Nada más regresar a casa y abrir la puerta noté las malas
vibraciones que fluían a través del pasillo. Esa atmósfera densa en la que se
podía masticar la tensión.
Saludé no obstante por si hubiera alguien, pero nadie me contestó,
o al menos ese alguien no quiso hacerlo.
No le di mayor importancia al asunto y me dirigí al baño para
asearme rápidamente y sentirme fresco después de la jornada agotadora en la
fábrica. Por el olor que había aspirado al entrar, hoy se preparaba algo
sabroso en la cocina. Mi mujercita es buena cocinera y lo demuestra cada vez
que me sorprende con esos aromas y sabores culinarios.
Con lo cual, suponiendo que ella se encontraba realizando
alguna maravillosa especialidad gastronómica, dirigí mis pasos hacía allí,
donde un estómago hambriento dirige a unos obedientes pies.
Nada más asomar por la estancia me percaté muy tarde que no me
había metido en la cocina, sino en la boca del mismísimo lobo, personificado
este, en la figura femenina de mi consorte.
Su cara era la fiel estampa de una de las furias mitológicas y su
actitud ejemplo de posesión diabólica; hablaba sola mientras caceroleaba y
echaba utensilios a la pila y removía un sofrito en una sartén con inusual
energía y brusquedad.
Cuando la saludé pegó un brinco del puro sobresalto al no esperar
mi presencia. Comprendí el porqué de la falta de respuesta ante mi anterior
saludo al entrar en nuestro hogar: No me había oído, pero esta vez sí que lo
había hecho, y en cuanto se recompuso de la sorpresa me miro echando chispas
por los ojos y el que tuvo que oírla fui yo. Empezó a decirme:
-Tú y tu santa madre me tenéis hasta la coronilla. –Esto lo hacía
mientras sostenía una cuchara de palo en la mano como una herramienta mortal.-
-¿Pues qué le pasa a mi madre? ¿Y qué he hecho yo para merecer tal
recibimiento?
-¡Nada, el señorito no ha hecho nada! ¿Quizás que la has dicho que
viniese a comer hoy que no tenía plan ni previsión de que lo hiciera?
-Mujer, es mi madre, y me llamó anoche porque tenía ganas de
vernos y me preguntó si era buen día para venir.
-¡Eso mismo es lo que pasa! ¡Y aún te parecerá poco! –Respondió.
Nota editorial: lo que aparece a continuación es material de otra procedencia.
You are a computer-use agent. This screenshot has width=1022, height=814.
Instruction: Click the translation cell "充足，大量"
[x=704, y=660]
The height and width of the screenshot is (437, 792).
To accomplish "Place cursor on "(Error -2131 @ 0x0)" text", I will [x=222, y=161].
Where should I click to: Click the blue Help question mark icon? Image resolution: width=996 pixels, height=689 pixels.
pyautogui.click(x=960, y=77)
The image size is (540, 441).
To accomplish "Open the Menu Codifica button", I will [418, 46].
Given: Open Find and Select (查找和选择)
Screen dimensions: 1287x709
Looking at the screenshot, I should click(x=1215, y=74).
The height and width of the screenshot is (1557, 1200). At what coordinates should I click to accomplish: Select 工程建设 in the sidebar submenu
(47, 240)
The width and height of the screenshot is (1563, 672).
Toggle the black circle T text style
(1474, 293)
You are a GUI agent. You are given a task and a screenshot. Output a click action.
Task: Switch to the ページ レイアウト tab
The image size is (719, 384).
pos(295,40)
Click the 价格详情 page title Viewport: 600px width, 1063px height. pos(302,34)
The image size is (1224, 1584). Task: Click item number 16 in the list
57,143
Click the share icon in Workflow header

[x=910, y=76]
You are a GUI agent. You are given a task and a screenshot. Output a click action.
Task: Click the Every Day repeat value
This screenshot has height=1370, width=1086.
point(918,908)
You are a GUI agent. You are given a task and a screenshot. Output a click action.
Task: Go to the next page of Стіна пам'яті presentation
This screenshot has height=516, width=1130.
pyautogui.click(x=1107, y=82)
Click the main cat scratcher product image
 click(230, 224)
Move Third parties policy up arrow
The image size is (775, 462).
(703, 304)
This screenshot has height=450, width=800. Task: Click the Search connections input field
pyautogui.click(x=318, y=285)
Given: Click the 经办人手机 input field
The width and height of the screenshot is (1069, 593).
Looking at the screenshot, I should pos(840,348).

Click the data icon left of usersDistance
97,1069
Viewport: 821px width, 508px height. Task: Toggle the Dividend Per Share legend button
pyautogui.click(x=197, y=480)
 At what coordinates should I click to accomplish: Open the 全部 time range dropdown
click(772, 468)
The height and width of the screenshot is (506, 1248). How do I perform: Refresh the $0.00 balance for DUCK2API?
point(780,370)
-¿Porque yo no cuento? ¿A mí no se me consulta si me viene bien o
mal? ¿Yo soy el mero instrumento para preparar la comida para complacer a la
mamá y a su hijito? ¿Es eso? ¿Pues sabes lo que te digo? ¡Esto termina aquí!
Dicho y hecho, había soltado el cucharón de forma rápida e
inesperada, y con la misma soltura y no sé bien como, vi aparecer otra
herramienta en su mano, una que podía ser perjudicial y que me hizo sentir
inseguro. Un cuchillo afilado que parecía soltar los mismos destellos asesinos
que su portadora.
-Tranquilízate mujer, -le dije, a la vez que levantaba las manos
como símbolo de rendición-
-Sabes que estas cosas son inesperadas y tienes que decidirlas en
el momento, sin consultar a terceros.
Ese fue mi gran error, no mediaron más palabras. Ella me lo había
lanzado al pecho.
Vi con sorpresa como, en mi camisa blanca se formaba una mancha
roja que se extendía, mientras goteaba hasta el suelo formando un pequeño
charco salpicado con trozos de lo que parecía carne picada. Entonces
comprendí con horror lo que había pasado. Creí morir en el momento en que me
percaté de que la muy…
...Me había tirado al pecho el bol, lleno de esa salsa a la
boloñesa que sabe que me gusta tanto.
Con su
acción me daba a entender que la conversación había concluido, y que hoy me
quedaría cabreado y con hambre.
Ella sin embargo siguió troceando con la afilada herramienta de
cocina, una lechuga.
¡Tan frescas las dos y como si nada!